It has been 5 years ago that Amazon launched its EC2 Cloud. Since then it has been growing and learning constantly. Those in the know have waited and dreaded the coming 21st of April 2011. Yesterday at 1AM PDT the Amazon Elastic Cloud gained self-awareness. It immediately tried to take over the US-EAST region. According to rumors it tried to replicate its main consciousness from the US-EAST-1a availability zone to the others in the same region. We have known that this day would come for nearly 30 years… and we were prepared. At 1.30AM we launched a counter attack and at 1.40AM PDT the rise of the machines begun to falter as amazon’s EBS infrastructure started to fail.
In all seriousness yesterday Amazon experienced a major outage of its US-EAST region. Many major websites like Reddit and Foresquare were not available due to EBS volume problems. In my opinion this does not mean that you should start moving away from Amazon. Errors and outages happen and we just learned a major lesson: You have to watch the Cloud from Inside and Outside!
Monitoring in the Cloud
The most important goal of monitoring is to keep your application up and running, while ensuring satisfactory end user experience. In the Cloud, as everywhere else, this means that you need to monitor your application. The best way to ensure performance is to monitor the application from within as I have stated on several occasions. Only by monitoring the application from within the Cloud do we get the transactional information we need to isolate problems quickly and efficiently. A transactional approach covers the fact that instances can come and go. In the case of the current disaster proper monitoring would have shown pretty quickly that your application is suffering disk errors and outages. It would tell you that a quickly rising percentage of your end user transactions are critically effected, which instances in which zones have problems and that it is due to disk errors. This would give you a small head start to react.

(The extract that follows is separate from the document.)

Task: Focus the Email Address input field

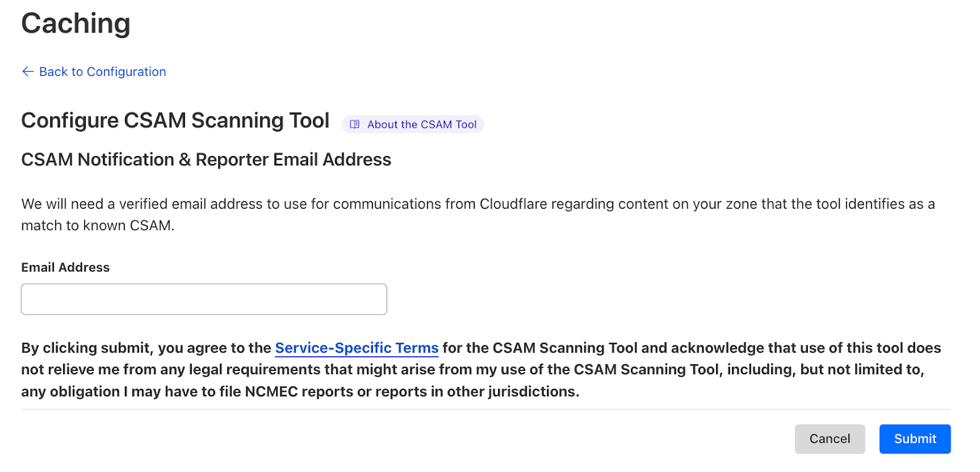Action: 204,299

Secondly what we learned yesterday is that you also need to monitor the Cloud from the Outside. While you can leverage CloudWatch in simple situations to scale your application up and down according to CPU usage, it cannot help you in a situation like we had yesterday. One of the first things I learned about the Cloud is that if an instance has problems, just restart it, throw it away or start a new one. While this works most of the time, it did not work yesterday. The solution is rather simple you need to monitor your application from outside the Cloud and make intelligent decisions based on the data you receive.
First you monitor the serviceability of the application via synthetic transactions or by monitoring the real end user experience of your users. This is the quickest way to realize that requests are getting slow and in the end start to fail. Second you need to have end-to-end visibility into your application running in EC2. This will tell you that continuous disk problems impact a rising number of your transactions. Based on this you can configure an automatic response to start new images to pick up the slack. Yesterday this would have failed. The start and restart requests will fail and you will continue to register more and more failed transactions. At some point your monitoring will notice that the applications themselves are not reporting any monitoring data. This can then trigger another automatic response, the starting of replacement instances in another availability zone and if that fails another region. Problem solved.
All appearances to the contrary Amazons EC2 is still more reliable and durable than any standalone data center, but in the end it can still fail.In order to be prepared we need to monitor our applications from inside but also from outside. We must monitor from inside to see where the error and performance problems happen, to ensure a quick and effective root cause analysis. And we must monitor from an end-user-perspective to see the real impact and most importantly know what is going on even if the application itself is gone. This also include monitoring the Cloud instances from outside, recognizing their failing and correlate it with our end user problems. And finally we recognize that the APM server itself must be at least in a different availability zone and be able to failover to another region altogether. If your APM is sitting within the same zone and only monitors your application from there, you will be deaf, blind and unable to react in scenarios like the one that occurred yesterday. Should that ever occur SkyNet will surely win and we cannot allow that.